INKELES, ALEX (1920– ), U.S. sociologist. A native of New York, Inkeles received his B.A. in 1941 and an M.A. in 1946 from Cornell University. He received his Ph.D. in 1949 from Columbia University. He was appointed professor of sociology at Harvard University in 1957. He served as director of Studies in Social Relations at the Russian Research Center at Harvard from 1956 to 1961, when he became director of Studies on Social Aspects of Economic Development at the Center of International Affairs at Harvard. Previously, he served as Russian research analyst in the Office of Strategic Services and the International Broadcasting Division of the U.S. Department of State. Inkeles' chief interest was the comparative study of social structures and, especially, the sociology of the Soviet Union.

Among his many postings and international lectureships, Inkeles was a Fulbright scholar in Greece (1977) and Chile (1985) and held a Guggenheim fellowship for study in Israel and the United Kingdom (1977–78). An expert on political behavior, modernization, social psychology, and national character, Inkeles was a consultant on issues related to national development in such countries as China, Bulgaria, and Poland. He was elected to the American Academy of Arts and Sciences (1962), the American Philosophical Society (1972), and the National Academy of Sciences (1981).

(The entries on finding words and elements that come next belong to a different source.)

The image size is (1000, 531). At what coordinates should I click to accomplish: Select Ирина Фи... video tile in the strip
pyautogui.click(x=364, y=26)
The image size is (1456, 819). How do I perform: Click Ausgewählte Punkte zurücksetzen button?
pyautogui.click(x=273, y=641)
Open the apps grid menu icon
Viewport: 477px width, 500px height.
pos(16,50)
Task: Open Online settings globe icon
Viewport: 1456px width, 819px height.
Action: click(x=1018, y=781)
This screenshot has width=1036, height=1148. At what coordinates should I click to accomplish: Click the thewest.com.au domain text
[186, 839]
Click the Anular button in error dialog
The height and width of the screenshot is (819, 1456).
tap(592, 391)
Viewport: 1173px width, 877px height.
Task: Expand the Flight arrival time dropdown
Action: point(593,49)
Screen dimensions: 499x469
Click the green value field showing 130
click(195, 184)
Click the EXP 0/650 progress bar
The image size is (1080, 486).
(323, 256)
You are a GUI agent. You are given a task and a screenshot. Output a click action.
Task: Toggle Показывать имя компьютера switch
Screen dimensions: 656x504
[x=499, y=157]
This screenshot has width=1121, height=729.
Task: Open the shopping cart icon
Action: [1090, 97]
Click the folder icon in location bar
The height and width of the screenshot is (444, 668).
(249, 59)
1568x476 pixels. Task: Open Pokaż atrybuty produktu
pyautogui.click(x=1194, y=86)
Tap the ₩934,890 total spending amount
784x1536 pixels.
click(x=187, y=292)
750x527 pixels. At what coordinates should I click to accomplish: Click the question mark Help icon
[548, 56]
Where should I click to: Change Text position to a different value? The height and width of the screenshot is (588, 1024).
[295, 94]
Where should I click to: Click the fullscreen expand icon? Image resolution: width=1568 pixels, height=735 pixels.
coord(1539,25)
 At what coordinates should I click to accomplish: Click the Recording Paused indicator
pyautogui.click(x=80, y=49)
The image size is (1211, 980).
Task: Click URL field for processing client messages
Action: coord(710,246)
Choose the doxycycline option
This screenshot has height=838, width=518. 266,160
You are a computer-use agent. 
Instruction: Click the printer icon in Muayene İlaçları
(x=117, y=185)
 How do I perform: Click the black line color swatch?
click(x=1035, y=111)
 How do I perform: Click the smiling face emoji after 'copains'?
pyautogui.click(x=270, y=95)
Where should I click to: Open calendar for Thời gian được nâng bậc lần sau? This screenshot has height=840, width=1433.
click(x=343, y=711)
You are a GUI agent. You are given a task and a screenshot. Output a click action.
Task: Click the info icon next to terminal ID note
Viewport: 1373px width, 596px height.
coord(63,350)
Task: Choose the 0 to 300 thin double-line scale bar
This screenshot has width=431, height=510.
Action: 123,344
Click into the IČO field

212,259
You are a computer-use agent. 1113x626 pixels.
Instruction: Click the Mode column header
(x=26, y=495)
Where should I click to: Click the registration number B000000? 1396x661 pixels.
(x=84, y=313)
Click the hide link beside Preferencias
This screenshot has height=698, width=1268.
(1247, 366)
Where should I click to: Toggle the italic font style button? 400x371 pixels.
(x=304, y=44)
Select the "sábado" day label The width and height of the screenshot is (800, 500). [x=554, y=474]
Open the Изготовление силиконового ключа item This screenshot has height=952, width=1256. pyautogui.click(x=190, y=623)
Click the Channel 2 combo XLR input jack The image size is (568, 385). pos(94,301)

Inkeles later became professor emeritus of sociology at Stanford University and a senior fellow at the university's Hoover Institute. Later research focused on the social structure of an emerging worldwide society and cross-national comparative studies.

Inkeles co-authored (with D.J. Levinson) "National Character" (in: Handbook of Social Psychology ed. by G. Lindzey, vol.2 (1959), 977–1020) and How the Soviet System Works (1956). His first book, Public Opinion in Soviet Russia: A Study in Mass Persuasion (1950), received the Kappa Tau Alpha Award for the best book on mass communication and journalism. Among his other works are The Soviet Citizen (1959); Prospects for Change in the Soviet Union (1959); Russia and the U.S.A.: Problem in Comparative Sociology (1963); What Is Sociology (1964); Becoming Modern (1974); Exploring Individual Modernity (1983); National Character (1997); and One World Emerging? (1998).